---------- RECORDED DATA
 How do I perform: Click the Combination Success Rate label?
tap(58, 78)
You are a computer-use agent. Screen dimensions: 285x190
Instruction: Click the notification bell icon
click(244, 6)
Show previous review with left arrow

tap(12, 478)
--------------------
EXERCISE PROMPT
Reproduce every item above verbatim, line by line, without changing anything.

SOLUTION
 How do I perform: Click the Combination Success Rate label?
tap(58, 78)
You are a computer-use agent. Screen dimensions: 285x190
Instruction: Click the notification bell icon
click(244, 6)
Show previous review with left arrow

tap(12, 478)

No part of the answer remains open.